▶ [STORED ROWS]
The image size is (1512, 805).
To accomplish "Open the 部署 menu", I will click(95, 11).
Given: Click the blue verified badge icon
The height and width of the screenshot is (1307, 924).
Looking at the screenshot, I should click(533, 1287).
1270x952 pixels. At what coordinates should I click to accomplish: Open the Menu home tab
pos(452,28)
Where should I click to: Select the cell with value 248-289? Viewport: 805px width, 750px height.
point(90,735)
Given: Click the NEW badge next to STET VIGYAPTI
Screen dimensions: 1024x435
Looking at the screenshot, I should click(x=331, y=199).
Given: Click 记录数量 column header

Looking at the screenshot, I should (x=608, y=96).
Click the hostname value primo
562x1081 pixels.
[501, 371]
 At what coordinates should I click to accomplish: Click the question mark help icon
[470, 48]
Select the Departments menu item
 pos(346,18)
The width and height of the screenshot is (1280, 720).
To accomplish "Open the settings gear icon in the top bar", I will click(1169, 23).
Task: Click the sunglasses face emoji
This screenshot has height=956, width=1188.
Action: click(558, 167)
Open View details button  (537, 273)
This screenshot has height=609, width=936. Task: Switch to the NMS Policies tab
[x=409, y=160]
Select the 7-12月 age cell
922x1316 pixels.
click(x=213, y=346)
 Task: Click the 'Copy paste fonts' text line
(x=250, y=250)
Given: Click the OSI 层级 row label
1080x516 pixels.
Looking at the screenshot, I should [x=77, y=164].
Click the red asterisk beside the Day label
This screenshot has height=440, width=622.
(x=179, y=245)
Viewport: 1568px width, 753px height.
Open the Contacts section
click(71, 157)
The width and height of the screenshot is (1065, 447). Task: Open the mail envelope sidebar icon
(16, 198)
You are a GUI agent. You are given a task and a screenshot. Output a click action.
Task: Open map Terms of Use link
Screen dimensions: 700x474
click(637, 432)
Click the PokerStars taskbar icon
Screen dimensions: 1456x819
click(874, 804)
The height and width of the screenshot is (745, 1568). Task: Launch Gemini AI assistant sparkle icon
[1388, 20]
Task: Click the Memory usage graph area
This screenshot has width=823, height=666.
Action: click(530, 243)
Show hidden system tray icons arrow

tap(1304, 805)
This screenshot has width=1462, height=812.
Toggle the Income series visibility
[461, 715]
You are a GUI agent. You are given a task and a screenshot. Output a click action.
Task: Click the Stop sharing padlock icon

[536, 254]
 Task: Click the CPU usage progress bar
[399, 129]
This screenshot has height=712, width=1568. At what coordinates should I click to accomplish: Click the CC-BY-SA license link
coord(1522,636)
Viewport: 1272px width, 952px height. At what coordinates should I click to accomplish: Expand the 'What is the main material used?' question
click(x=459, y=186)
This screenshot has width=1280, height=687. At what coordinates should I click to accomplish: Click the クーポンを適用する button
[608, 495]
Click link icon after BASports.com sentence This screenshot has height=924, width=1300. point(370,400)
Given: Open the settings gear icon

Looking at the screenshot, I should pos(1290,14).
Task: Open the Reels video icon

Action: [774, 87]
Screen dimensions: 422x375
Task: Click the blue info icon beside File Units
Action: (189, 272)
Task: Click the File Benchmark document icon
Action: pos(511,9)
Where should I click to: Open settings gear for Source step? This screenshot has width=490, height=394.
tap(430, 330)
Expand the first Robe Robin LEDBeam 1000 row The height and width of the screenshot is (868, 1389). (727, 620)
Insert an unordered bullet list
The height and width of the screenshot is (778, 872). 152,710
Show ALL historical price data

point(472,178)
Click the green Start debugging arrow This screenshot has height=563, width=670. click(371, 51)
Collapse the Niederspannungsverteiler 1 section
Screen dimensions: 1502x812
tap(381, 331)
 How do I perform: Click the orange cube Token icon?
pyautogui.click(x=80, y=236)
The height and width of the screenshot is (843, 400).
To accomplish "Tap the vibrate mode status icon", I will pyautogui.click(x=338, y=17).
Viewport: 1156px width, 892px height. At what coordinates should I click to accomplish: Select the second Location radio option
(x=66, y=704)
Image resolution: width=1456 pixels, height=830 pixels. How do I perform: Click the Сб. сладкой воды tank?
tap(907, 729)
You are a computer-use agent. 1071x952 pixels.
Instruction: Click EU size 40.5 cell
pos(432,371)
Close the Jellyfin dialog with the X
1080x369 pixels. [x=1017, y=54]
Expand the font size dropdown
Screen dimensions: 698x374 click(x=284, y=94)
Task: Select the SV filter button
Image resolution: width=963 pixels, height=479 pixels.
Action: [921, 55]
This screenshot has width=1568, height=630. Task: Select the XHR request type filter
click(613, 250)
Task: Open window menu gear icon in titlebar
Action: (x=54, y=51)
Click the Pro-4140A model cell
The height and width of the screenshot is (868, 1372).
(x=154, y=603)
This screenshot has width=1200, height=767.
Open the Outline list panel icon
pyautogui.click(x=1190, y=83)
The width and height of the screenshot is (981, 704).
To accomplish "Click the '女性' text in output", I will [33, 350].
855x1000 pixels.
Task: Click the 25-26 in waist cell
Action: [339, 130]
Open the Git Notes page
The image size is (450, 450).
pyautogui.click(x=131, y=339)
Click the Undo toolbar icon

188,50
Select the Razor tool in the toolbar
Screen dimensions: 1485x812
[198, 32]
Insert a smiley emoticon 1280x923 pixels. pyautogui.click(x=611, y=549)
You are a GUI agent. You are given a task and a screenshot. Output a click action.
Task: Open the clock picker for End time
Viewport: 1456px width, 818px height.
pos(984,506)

▶ [TASK OBJECTIVE]
Copy all of the material above line for line, with no changes.

▶ [FULL SOLUTION]
The image size is (1512, 805).
To accomplish "Open the 部署 menu", I will click(95, 11).
Given: Click the blue verified badge icon
The height and width of the screenshot is (1307, 924).
Looking at the screenshot, I should click(533, 1287).
1270x952 pixels. At what coordinates should I click to accomplish: Open the Menu home tab
pos(452,28)
Where should I click to: Select the cell with value 248-289? Viewport: 805px width, 750px height.
point(90,735)
Given: Click the NEW badge next to STET VIGYAPTI
Screen dimensions: 1024x435
Looking at the screenshot, I should click(x=331, y=199).
Given: Click 记录数量 column header

Looking at the screenshot, I should (x=608, y=96).
Click the hostname value primo
562x1081 pixels.
[501, 371]
 At what coordinates should I click to accomplish: Click the question mark help icon
[470, 48]
Select the Departments menu item
 pos(346,18)
The width and height of the screenshot is (1280, 720).
To accomplish "Open the settings gear icon in the top bar", I will click(1169, 23).
Task: Click the sunglasses face emoji
This screenshot has height=956, width=1188.
Action: click(558, 167)
Open View details button  (537, 273)
This screenshot has height=609, width=936. Task: Switch to the NMS Policies tab
[x=409, y=160]
Select the 7-12月 age cell
922x1316 pixels.
click(x=213, y=346)
 Task: Click the 'Copy paste fonts' text line
(x=250, y=250)
Given: Click the OSI 层级 row label
1080x516 pixels.
Looking at the screenshot, I should [x=77, y=164].
Click the red asterisk beside the Day label
This screenshot has height=440, width=622.
(x=179, y=245)
Viewport: 1568px width, 753px height.
Open the Contacts section
click(71, 157)
The width and height of the screenshot is (1065, 447). Task: Open the mail envelope sidebar icon
(16, 198)
You are a GUI agent. You are given a task and a screenshot. Output a click action.
Task: Open map Terms of Use link
Screen dimensions: 700x474
click(637, 432)
Click the PokerStars taskbar icon
Screen dimensions: 1456x819
click(874, 804)
The height and width of the screenshot is (745, 1568). Task: Launch Gemini AI assistant sparkle icon
[1388, 20]
Task: Click the Memory usage graph area
This screenshot has width=823, height=666.
Action: click(530, 243)
Show hidden system tray icons arrow

tap(1304, 805)
This screenshot has width=1462, height=812.
Toggle the Income series visibility
[461, 715]
You are a GUI agent. You are given a task and a screenshot. Output a click action.
Task: Click the Stop sharing padlock icon

[536, 254]
 Task: Click the CPU usage progress bar
[399, 129]
This screenshot has height=712, width=1568. At what coordinates should I click to accomplish: Click the CC-BY-SA license link
coord(1522,636)
Viewport: 1272px width, 952px height. At what coordinates should I click to accomplish: Expand the 'What is the main material used?' question
click(x=459, y=186)
This screenshot has width=1280, height=687. At what coordinates should I click to accomplish: Click the クーポンを適用する button
[608, 495]
Click link icon after BASports.com sentence This screenshot has height=924, width=1300. point(370,400)
Given: Open the settings gear icon

Looking at the screenshot, I should pos(1290,14).
Task: Open the Reels video icon

Action: [774, 87]
Screen dimensions: 422x375
Task: Click the blue info icon beside File Units
Action: (189, 272)
Task: Click the File Benchmark document icon
Action: pos(511,9)
Where should I click to: Open settings gear for Source step? This screenshot has width=490, height=394.
tap(430, 330)
Expand the first Robe Robin LEDBeam 1000 row The height and width of the screenshot is (868, 1389). (727, 620)
Insert an unordered bullet list
The height and width of the screenshot is (778, 872). 152,710
Show ALL historical price data

point(472,178)
Click the green Start debugging arrow This screenshot has height=563, width=670. click(371, 51)
Collapse the Niederspannungsverteiler 1 section
Screen dimensions: 1502x812
tap(381, 331)
 How do I perform: Click the orange cube Token icon?
pyautogui.click(x=80, y=236)
The height and width of the screenshot is (843, 400).
To accomplish "Tap the vibrate mode status icon", I will pyautogui.click(x=338, y=17).
Viewport: 1156px width, 892px height. At what coordinates should I click to accomplish: Select the second Location radio option
(x=66, y=704)
Image resolution: width=1456 pixels, height=830 pixels. How do I perform: Click the Сб. сладкой воды tank?
tap(907, 729)
You are a computer-use agent. 1071x952 pixels.
Instruction: Click EU size 40.5 cell
pos(432,371)
Close the Jellyfin dialog with the X
1080x369 pixels. [x=1017, y=54]
Expand the font size dropdown
Screen dimensions: 698x374 click(x=284, y=94)
Task: Select the SV filter button
Image resolution: width=963 pixels, height=479 pixels.
Action: [921, 55]
This screenshot has width=1568, height=630. Task: Select the XHR request type filter
click(613, 250)
Task: Open window menu gear icon in titlebar
Action: (x=54, y=51)
Click the Pro-4140A model cell
The height and width of the screenshot is (868, 1372).
(x=154, y=603)
This screenshot has width=1200, height=767.
Open the Outline list panel icon
pyautogui.click(x=1190, y=83)
The width and height of the screenshot is (981, 704).
To accomplish "Click the '女性' text in output", I will [33, 350].
855x1000 pixels.
Task: Click the 25-26 in waist cell
Action: [339, 130]
Open the Git Notes page
The image size is (450, 450).
pyautogui.click(x=131, y=339)
Click the Undo toolbar icon

188,50
Select the Razor tool in the toolbar
Screen dimensions: 1485x812
[198, 32]
Insert a smiley emoticon 1280x923 pixels. pyautogui.click(x=611, y=549)
You are a GUI agent. You are given a task and a screenshot. Output a click action.
Task: Open the clock picker for End time
Viewport: 1456px width, 818px height.
pos(984,506)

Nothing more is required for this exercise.